EXERCISE: Copy out the part of the items below that starts with the line containing "Given: Click the Rating column header" and ends with the line containing "pos(491,224)", both lines included, without changing a word. Leave the pictures out.

LISTED ENTRIES:
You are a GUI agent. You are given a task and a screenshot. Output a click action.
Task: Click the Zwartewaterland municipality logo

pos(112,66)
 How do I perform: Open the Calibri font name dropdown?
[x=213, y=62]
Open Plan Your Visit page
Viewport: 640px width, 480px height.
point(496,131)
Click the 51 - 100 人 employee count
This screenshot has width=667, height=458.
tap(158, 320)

* * *

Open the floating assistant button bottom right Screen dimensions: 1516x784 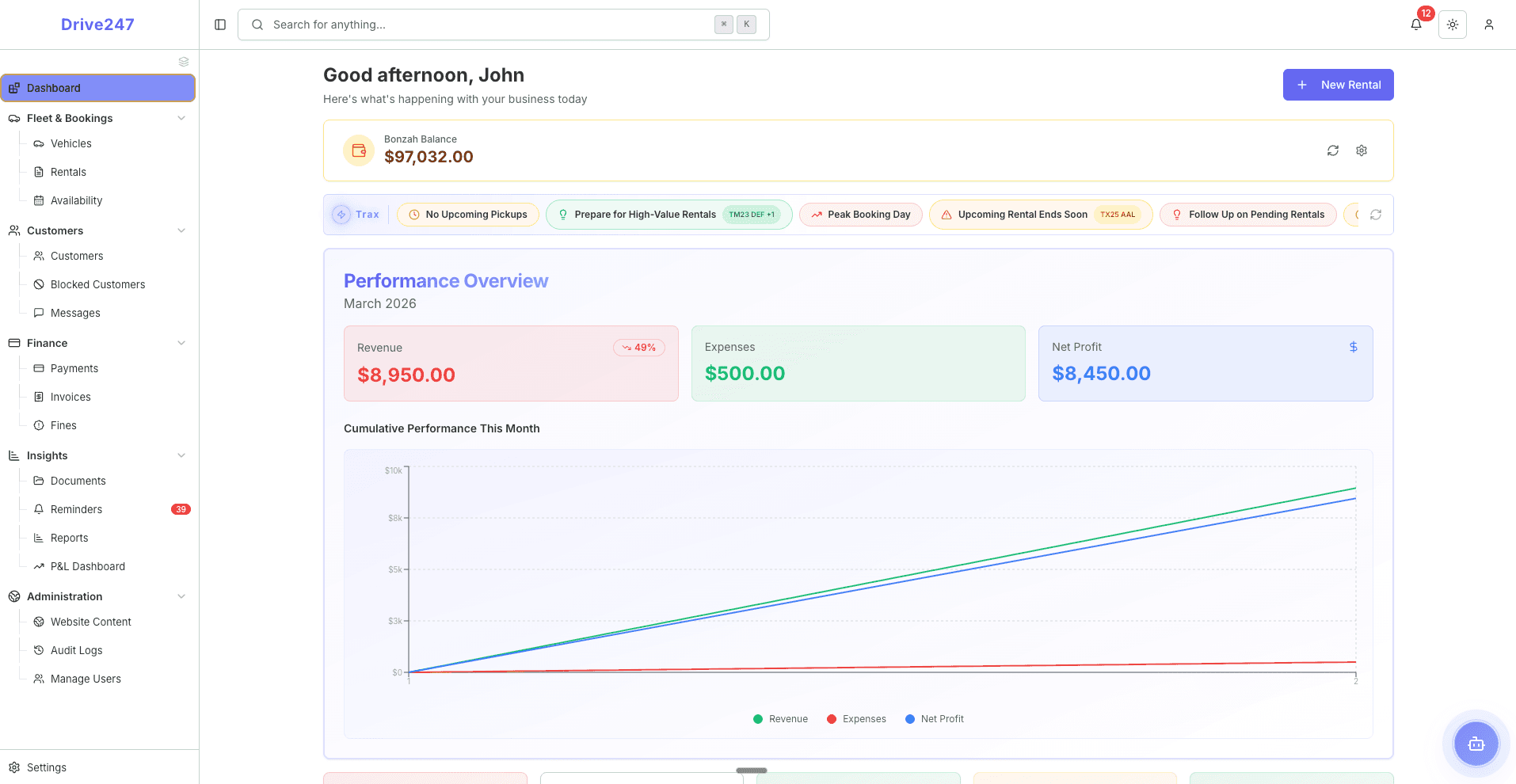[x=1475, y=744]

---

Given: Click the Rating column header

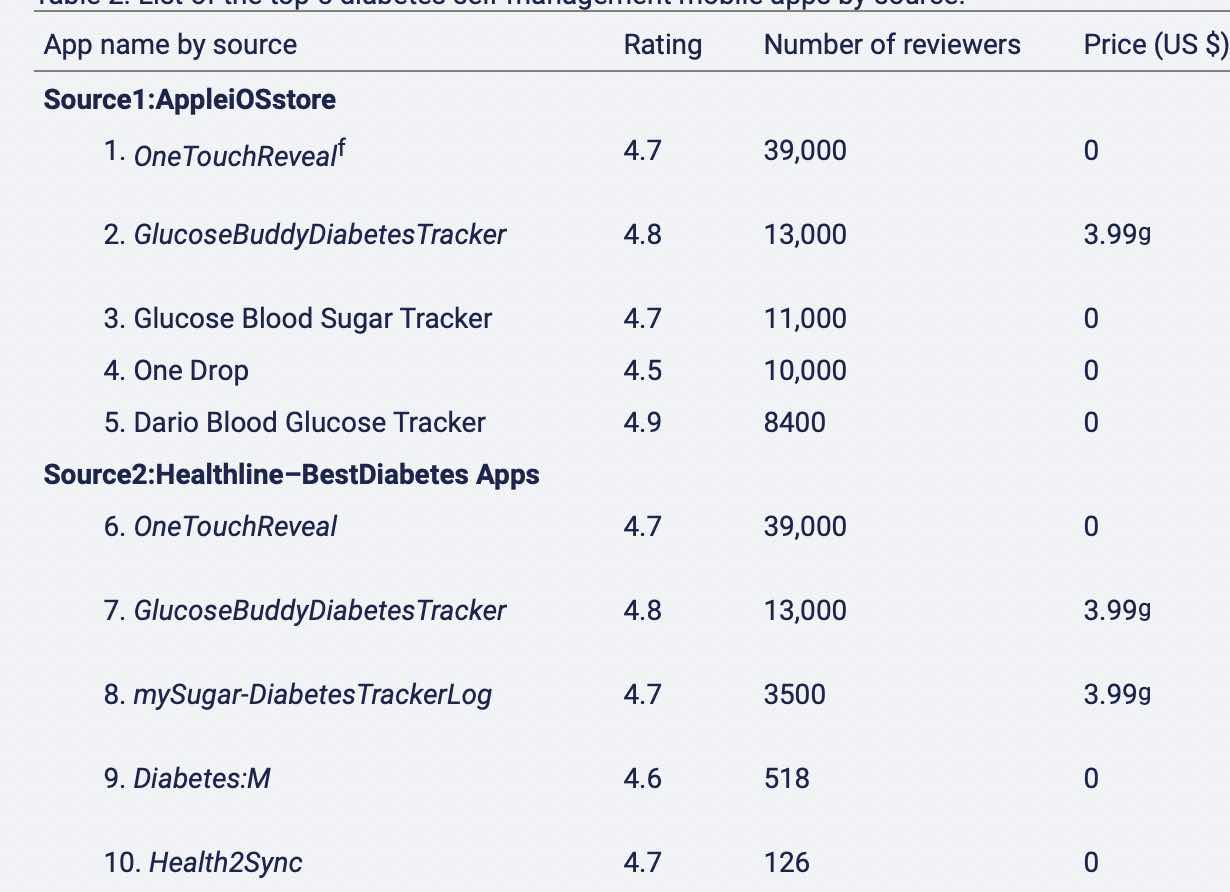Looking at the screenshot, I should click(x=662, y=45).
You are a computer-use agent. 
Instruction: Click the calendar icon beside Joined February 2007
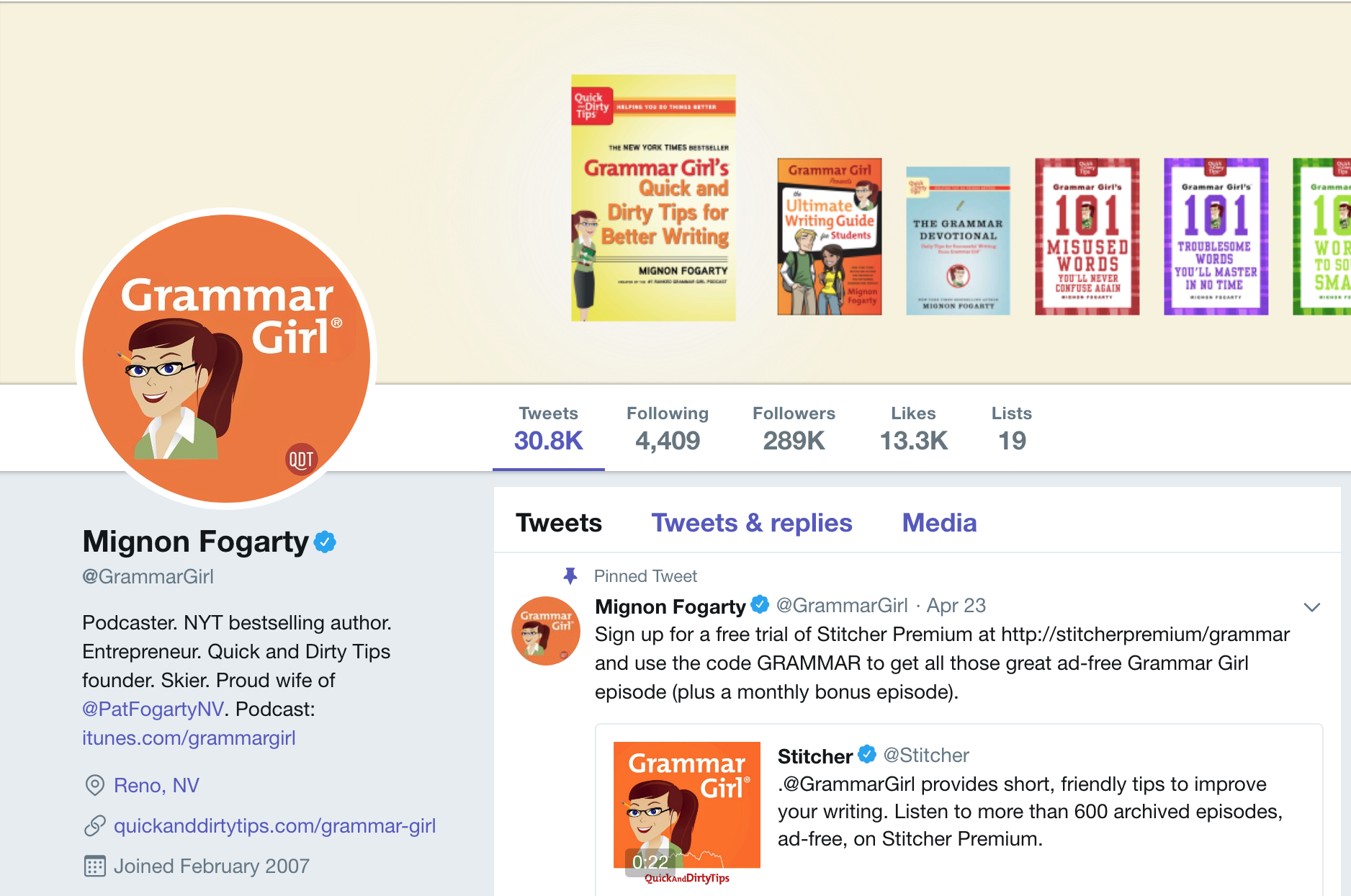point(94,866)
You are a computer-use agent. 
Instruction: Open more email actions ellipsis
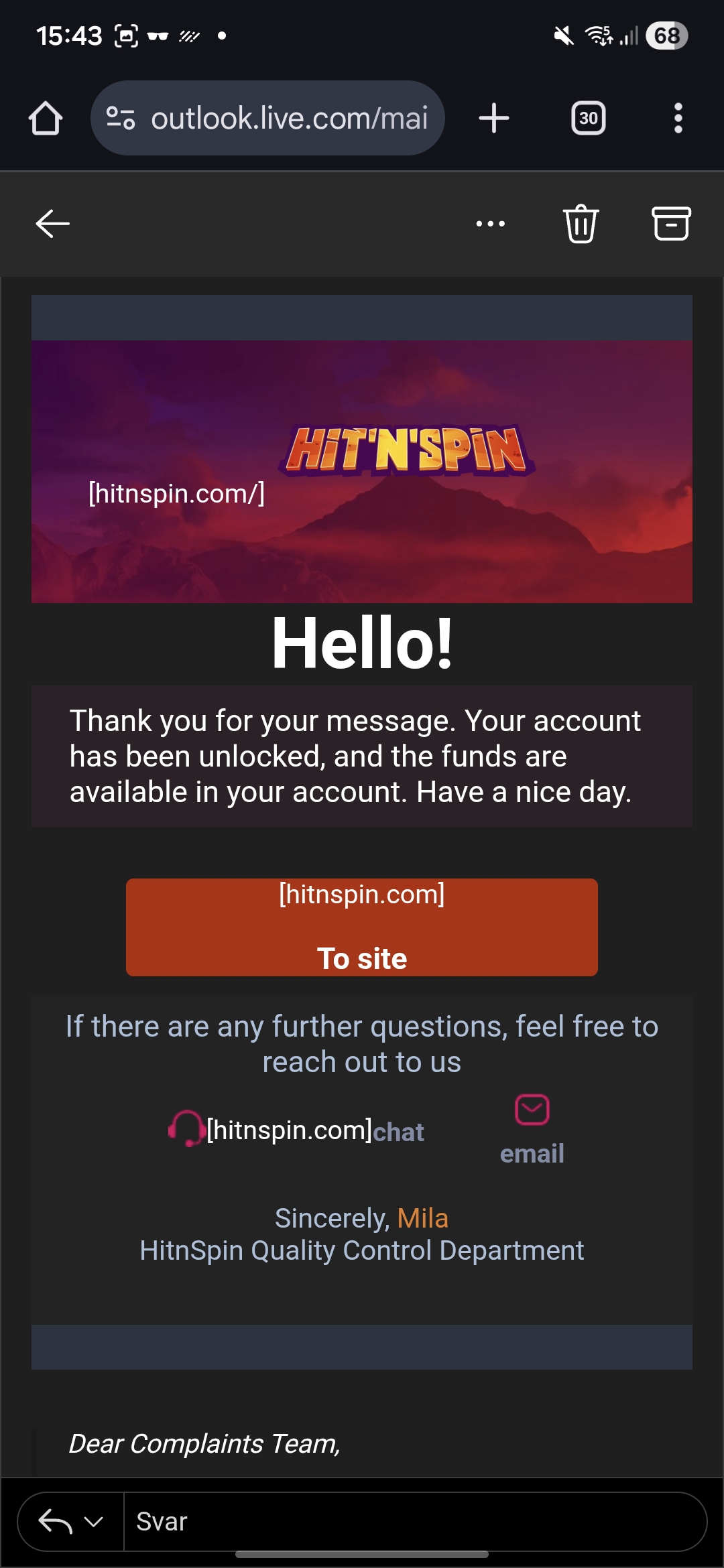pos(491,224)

ANSWER TO THE PROBLEM:
Given: Click the Rating column header

Looking at the screenshot, I should click(x=662, y=45).
You are a computer-use agent. 
Instruction: Click the calendar icon beside Joined February 2007
point(94,866)
You are a computer-use agent. 
Instruction: Open more email actions ellipsis
pos(491,224)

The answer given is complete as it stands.